# Wfe had emotional affair



## ak47 (Feb 20, 2012)

We live in the Carolinas on the east coast. My wife of 18 years had an emotional affair with a guy she met on a girls trip to Vegas two years ago. The affair (she still only calls it a friendship) lasted from April 10th, 2010 through June 16th, 2010....and then again from early March 2011 through May. All the signs were there.....the lies, the deception, the outright denial. It has literally destroyed me and our relationship. This May will be one year since she ended her "friendship" with this guy....but it still haunts me every day. Her "friend" lives in Southern California and we live on the East Coast.....her affair was all talking on the phone (over 90 hours in three months) and texting around the clock. Why does this hurt me so badly? After all, I was the one who was a jerk to her in the months leading up to these incidents....in some ways I deserve it. I just am so crushed by the feeling that I got stabbed by the one person who should always have my back. She swears it was only a friendship but friends (who are both married) don't talk and text that much (night and day). I am just tired of feeling so hurt over all of this and want it to go away but our marriage is forever changed now. She and I are in concealing and she wants it to work....but I am so upset still and she thinks I should just "get over it" - am I all wrong for feeling so betrayed?


----------



## Jellybeans (Mar 8, 2011)

No, you're not wrong for feeling betrayed because you were in fact betrayed. 

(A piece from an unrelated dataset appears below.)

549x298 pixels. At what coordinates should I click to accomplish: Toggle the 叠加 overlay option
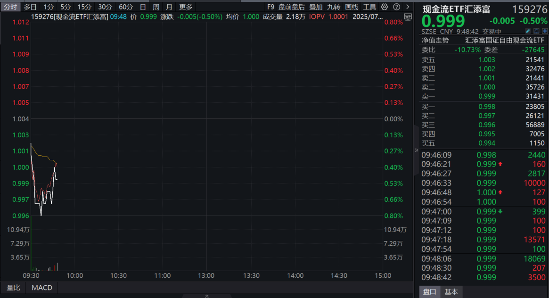click(x=316, y=7)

I think one of the biggest problems here is that she won't own that it was more than "friendship." You are unlikely to feel better until she owns what happened/what she did/the nature of their involvement.

I am sorry for your pain.


----------



## skip76 (Aug 30, 2011)

you need to won the situation. once she realizes that you can seriously move on without her she might wake up. also for her and him to put forth such an effort i would find out what happened in vegas when they met. i doubt you know everything. maybe they are skyping, maybe he has flown out to see her. possibilities are endless. you need proof of her BS stories or you should not beieve them.


----------



## Falene (Dec 31, 2011)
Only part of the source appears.